After computing some elements of the sequence we may have a guess if a sequence is monotonically increasing or decreasing. In our case, we see the elements get "smaller", so let's try proving it by induction.

Note that you already proved the base case: For $n=1$ we have $x_1=10$ and $x_2=\sqrt{23}$ and so $x_1>x_2$.

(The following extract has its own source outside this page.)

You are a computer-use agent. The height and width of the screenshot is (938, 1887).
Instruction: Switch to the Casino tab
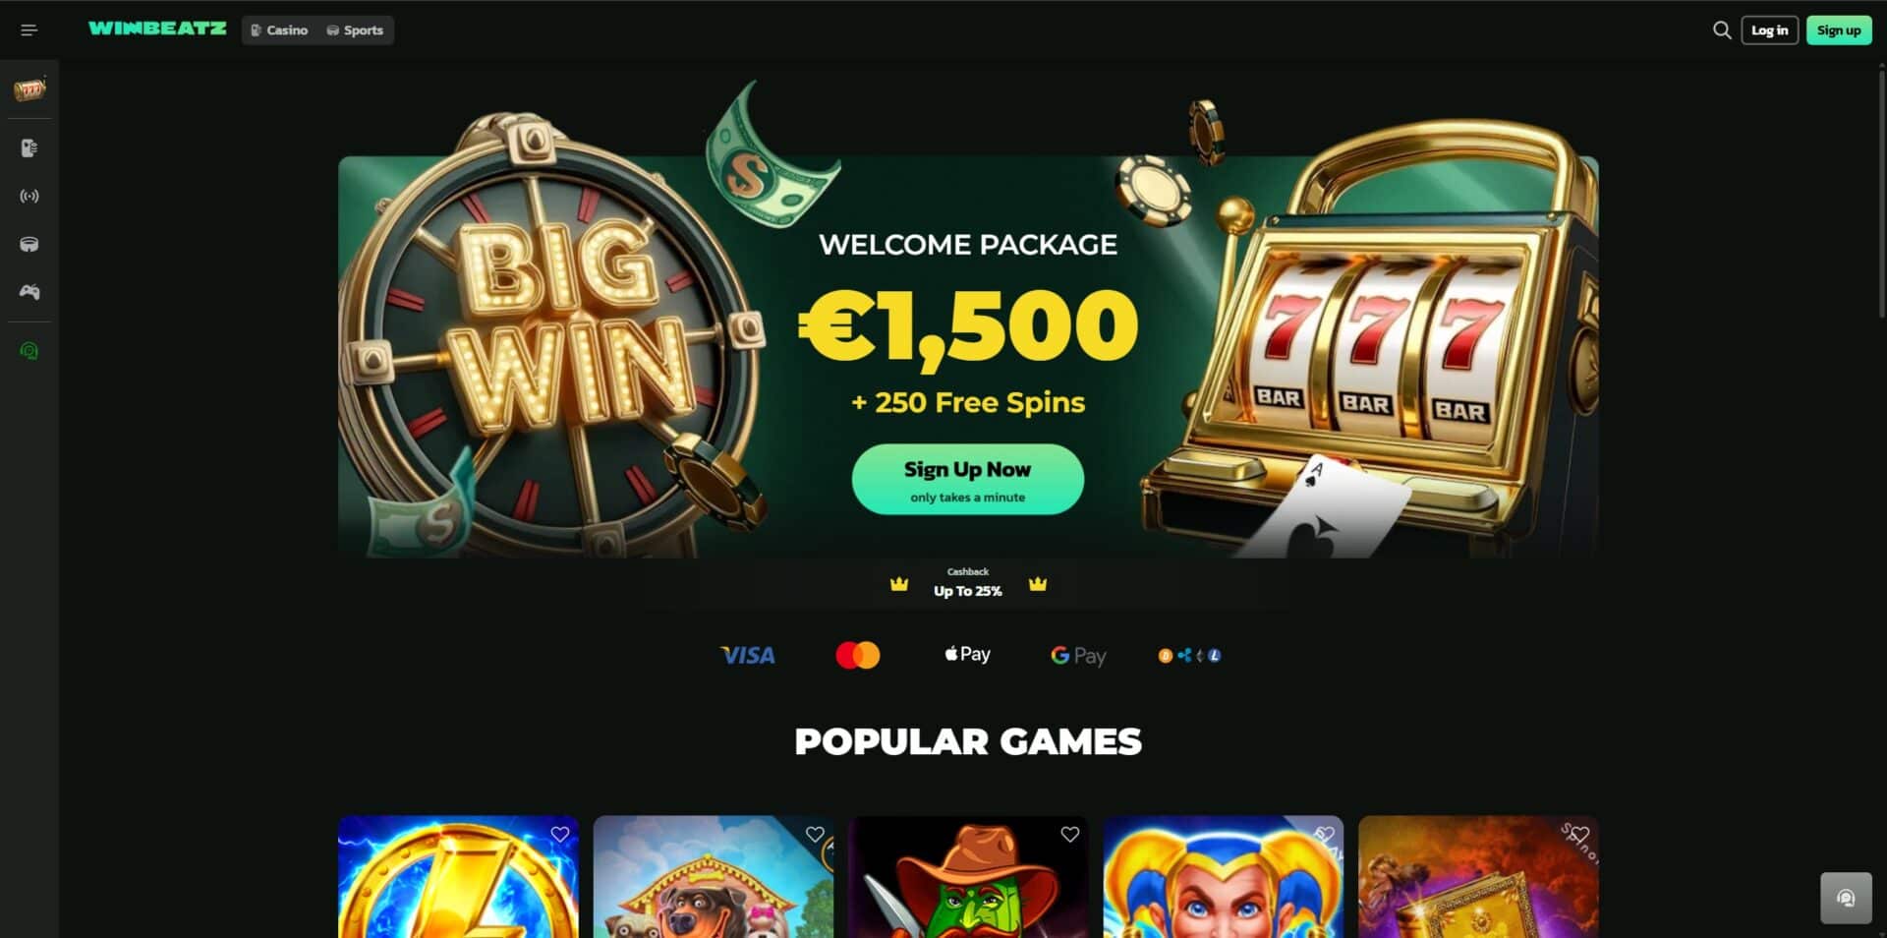pyautogui.click(x=279, y=30)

Now we establish our Induction Hypothesis (from now on IH), that is: We assume $x_{n-1}>x_n$ and prove that $x_n>x_{n+1}$. This is equivalent to $x_n-x_{n+1}>0$. So we compute (keeping in mind that we want to use our IH somehow):

$x_n=\sqrt{3+2x_{n-1}}$ and $x_{n+1}=\sqrt{3+2x_n}$, we now subtract to get:

$$x_n-x_{n+1}=\sqrt{3+2x_{n-1}}-\sqrt{3+2x_n}=\frac{2x_{n-1}-2x_n}{\sqrt{3+2x_{n-1}}+\sqrt{3+2x_n}}$$

(I've omitted some of the algebra since it's very similar to how you first approached this problem, which was very good!)

We now note the the denominator is always positive (as sum of two square roots), so the sign of $x_n-x_{n+1}$ will be determined by the numerator: $2x_{n-1}-2x_n$, but using our IH we know it's positive so $x_n-x_{n+1}>0$, and we proved by induction that the sequence is monotonically decreasing.

(I should mention that it's not always the most elegant or easy solution to these type of questions, but it's a solution that is easily generalized to other ambiguous cases, in which some trickery isn't always possible)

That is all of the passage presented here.